Which lines in the records below contain the word "heading"? Copy each of them.

=== Section Start ===

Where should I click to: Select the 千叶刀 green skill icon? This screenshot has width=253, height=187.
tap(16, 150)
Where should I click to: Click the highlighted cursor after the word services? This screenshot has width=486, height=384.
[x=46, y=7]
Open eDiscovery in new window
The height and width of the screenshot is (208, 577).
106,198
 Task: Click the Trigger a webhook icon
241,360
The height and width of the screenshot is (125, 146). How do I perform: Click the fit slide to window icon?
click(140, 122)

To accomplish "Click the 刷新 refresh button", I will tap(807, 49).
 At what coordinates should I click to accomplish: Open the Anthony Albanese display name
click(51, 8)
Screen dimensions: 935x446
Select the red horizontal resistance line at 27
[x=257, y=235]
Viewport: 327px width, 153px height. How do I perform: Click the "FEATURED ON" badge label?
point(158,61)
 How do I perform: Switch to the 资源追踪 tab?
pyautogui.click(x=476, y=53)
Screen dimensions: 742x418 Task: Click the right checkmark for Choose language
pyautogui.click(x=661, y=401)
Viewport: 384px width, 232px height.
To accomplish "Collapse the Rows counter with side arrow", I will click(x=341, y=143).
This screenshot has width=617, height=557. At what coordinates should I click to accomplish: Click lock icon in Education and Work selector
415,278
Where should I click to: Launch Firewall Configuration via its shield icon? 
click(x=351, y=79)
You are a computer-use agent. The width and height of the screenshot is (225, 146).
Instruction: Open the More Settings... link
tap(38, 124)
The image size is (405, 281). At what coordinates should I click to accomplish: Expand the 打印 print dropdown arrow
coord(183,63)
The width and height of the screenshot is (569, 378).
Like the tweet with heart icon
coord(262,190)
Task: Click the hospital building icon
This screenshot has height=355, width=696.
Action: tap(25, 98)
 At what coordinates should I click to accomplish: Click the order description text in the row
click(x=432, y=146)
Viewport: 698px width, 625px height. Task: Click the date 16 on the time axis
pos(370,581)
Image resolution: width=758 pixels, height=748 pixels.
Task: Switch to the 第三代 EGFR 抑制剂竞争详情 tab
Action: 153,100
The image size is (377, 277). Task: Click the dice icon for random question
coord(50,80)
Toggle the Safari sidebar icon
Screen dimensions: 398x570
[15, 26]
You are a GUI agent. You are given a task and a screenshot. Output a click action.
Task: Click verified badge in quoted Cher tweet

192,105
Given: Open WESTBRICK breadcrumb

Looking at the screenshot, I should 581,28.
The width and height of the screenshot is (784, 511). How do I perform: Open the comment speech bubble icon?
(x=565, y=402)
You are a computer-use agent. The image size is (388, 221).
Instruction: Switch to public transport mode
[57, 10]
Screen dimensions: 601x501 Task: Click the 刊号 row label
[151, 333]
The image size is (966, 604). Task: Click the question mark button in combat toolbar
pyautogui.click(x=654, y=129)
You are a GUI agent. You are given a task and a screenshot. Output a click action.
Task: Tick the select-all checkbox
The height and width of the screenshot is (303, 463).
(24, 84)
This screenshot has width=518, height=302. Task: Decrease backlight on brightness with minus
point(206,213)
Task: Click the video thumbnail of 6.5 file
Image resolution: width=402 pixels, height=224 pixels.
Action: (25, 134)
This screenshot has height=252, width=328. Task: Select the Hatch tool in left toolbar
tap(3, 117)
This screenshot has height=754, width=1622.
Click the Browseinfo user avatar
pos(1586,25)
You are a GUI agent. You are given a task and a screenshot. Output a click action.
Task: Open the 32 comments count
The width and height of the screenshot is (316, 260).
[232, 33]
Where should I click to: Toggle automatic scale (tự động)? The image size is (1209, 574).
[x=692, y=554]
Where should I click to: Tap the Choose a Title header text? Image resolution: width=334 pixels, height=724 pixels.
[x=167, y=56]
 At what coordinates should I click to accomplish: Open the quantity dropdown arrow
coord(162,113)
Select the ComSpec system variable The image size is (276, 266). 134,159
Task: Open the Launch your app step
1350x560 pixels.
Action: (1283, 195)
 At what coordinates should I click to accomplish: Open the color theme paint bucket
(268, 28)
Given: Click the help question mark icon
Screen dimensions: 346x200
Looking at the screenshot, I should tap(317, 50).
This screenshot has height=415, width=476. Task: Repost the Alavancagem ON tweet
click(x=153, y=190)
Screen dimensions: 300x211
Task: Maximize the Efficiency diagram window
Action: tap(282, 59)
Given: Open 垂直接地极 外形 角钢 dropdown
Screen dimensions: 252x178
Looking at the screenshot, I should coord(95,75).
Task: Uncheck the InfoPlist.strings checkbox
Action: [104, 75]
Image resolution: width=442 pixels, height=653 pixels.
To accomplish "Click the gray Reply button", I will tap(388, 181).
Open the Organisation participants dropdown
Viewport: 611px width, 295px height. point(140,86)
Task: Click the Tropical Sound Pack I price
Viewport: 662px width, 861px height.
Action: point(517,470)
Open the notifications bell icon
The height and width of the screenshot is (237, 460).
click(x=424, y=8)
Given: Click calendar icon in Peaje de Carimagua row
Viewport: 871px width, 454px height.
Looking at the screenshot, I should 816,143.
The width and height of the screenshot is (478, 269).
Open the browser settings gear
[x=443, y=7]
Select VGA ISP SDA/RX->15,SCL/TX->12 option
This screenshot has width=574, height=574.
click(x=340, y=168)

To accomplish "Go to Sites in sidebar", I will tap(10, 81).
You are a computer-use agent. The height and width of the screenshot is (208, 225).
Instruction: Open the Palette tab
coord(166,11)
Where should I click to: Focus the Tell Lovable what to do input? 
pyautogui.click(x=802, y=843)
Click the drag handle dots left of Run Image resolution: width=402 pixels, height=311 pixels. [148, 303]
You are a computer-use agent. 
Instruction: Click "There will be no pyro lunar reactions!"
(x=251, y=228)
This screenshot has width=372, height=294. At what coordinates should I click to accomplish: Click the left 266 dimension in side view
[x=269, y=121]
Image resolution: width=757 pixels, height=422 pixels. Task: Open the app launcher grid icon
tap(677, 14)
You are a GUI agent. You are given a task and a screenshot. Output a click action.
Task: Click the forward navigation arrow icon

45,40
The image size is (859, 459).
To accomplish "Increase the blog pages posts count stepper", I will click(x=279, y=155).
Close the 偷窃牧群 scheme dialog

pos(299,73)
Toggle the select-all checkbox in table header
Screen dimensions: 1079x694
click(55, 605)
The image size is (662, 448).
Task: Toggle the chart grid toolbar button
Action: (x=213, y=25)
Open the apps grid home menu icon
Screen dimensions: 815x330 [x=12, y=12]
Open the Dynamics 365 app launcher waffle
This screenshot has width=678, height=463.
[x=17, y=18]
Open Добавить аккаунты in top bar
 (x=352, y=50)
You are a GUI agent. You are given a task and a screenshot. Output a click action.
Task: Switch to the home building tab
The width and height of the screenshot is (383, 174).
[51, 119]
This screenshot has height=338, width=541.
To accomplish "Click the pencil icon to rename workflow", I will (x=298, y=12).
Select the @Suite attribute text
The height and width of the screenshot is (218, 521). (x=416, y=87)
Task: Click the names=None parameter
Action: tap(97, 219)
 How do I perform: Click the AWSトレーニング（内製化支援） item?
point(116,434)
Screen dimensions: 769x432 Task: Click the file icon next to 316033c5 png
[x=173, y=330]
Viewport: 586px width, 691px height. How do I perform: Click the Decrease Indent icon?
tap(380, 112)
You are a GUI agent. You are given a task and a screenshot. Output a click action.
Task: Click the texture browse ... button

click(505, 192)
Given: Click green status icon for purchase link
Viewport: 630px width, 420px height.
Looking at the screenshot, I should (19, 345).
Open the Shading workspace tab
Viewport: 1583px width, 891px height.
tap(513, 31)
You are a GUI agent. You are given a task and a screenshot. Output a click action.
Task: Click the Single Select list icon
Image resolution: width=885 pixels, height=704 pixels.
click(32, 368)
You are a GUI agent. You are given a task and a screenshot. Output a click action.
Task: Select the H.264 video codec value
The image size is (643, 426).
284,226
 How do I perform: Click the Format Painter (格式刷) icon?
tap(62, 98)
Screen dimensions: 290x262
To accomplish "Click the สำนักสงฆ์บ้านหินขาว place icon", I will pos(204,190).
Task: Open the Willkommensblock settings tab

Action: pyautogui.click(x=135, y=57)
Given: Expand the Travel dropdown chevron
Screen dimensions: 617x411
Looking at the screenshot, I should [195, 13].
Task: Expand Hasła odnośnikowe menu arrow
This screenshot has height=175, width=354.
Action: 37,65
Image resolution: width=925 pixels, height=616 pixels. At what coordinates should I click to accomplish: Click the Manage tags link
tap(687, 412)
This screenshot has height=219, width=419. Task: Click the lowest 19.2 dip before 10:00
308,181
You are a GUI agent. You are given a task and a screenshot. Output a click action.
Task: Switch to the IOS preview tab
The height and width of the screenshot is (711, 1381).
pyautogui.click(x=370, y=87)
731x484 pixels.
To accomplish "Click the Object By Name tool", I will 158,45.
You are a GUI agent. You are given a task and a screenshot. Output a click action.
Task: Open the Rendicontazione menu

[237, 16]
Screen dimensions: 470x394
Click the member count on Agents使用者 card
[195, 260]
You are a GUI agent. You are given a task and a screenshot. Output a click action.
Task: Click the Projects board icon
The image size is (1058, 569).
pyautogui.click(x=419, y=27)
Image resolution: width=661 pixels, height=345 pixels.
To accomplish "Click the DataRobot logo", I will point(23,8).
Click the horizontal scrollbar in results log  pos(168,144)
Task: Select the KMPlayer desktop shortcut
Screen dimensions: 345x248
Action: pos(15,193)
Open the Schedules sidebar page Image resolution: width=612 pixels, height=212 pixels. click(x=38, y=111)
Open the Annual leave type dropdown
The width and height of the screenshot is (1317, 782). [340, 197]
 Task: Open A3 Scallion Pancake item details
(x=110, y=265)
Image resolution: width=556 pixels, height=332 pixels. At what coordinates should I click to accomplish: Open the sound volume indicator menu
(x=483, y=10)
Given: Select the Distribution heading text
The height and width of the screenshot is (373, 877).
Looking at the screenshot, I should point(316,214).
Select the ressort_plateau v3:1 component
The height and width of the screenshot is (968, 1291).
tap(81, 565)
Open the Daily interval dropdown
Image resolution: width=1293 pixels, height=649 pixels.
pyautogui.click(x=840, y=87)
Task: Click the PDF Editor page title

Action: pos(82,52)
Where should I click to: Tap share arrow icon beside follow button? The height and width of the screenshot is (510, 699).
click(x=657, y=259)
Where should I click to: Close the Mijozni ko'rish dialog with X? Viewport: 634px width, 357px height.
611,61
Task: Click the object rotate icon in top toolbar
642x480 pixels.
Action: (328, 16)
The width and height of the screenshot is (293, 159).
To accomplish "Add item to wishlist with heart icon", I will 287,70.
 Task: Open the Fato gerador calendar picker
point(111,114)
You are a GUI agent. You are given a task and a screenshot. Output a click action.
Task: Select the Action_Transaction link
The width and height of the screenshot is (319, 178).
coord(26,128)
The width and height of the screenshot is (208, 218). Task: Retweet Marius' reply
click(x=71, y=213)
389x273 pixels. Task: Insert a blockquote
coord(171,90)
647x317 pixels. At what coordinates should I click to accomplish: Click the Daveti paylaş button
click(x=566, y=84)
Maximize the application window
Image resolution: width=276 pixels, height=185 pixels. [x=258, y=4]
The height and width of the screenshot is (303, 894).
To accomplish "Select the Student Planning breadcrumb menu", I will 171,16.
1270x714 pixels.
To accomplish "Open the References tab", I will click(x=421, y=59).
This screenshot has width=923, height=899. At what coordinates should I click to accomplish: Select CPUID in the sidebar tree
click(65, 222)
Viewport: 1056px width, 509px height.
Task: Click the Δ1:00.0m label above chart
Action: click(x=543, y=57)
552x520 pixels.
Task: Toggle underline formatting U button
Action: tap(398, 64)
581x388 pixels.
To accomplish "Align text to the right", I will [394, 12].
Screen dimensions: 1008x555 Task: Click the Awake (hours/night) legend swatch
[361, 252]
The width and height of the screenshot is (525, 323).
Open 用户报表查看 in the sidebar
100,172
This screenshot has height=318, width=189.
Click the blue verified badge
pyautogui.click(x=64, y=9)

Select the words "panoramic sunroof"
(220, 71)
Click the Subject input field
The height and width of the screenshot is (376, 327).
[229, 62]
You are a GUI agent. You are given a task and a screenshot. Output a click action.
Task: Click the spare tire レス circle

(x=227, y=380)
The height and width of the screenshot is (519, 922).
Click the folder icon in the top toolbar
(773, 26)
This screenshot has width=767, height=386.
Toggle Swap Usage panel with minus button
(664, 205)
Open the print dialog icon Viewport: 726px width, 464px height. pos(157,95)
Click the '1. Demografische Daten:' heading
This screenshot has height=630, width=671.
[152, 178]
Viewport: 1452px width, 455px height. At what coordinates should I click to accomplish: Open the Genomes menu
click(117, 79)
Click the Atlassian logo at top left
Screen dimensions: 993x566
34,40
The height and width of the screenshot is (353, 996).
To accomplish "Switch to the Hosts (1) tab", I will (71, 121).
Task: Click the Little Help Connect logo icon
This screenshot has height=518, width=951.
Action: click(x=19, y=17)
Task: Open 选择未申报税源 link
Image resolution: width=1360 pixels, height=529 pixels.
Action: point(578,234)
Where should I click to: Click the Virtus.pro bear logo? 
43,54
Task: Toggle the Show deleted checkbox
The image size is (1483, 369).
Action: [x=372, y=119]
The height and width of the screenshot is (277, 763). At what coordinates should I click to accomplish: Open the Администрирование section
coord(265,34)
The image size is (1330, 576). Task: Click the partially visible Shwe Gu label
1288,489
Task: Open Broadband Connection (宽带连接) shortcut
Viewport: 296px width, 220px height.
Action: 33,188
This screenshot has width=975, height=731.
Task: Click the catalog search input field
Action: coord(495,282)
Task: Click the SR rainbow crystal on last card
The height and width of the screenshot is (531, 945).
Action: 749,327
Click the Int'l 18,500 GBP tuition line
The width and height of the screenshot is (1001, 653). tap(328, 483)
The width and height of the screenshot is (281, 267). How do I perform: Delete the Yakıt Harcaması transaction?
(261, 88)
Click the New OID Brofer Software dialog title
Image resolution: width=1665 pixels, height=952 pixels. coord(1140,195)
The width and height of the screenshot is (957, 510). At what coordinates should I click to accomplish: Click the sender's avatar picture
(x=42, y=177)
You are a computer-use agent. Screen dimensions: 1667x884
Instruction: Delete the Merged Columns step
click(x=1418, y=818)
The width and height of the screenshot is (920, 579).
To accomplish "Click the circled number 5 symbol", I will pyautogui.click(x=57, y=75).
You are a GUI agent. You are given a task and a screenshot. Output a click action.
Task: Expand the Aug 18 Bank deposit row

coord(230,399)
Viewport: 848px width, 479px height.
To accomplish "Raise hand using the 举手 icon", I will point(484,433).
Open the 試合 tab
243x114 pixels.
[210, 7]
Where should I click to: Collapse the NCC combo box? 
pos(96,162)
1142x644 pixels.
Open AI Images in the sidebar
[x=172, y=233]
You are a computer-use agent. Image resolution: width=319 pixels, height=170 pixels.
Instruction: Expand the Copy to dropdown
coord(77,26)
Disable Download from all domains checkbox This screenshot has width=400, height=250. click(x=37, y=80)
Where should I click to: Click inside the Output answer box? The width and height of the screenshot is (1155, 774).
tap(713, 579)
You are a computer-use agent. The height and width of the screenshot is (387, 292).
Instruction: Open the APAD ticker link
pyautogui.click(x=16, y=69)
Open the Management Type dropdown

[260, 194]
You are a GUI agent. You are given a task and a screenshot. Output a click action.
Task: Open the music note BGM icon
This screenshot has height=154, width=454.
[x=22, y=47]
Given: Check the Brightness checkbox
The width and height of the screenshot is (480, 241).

=== Section End ===

● Your response
Given: Select the Distribution heading text
Click the '1. Demografische Daten:' heading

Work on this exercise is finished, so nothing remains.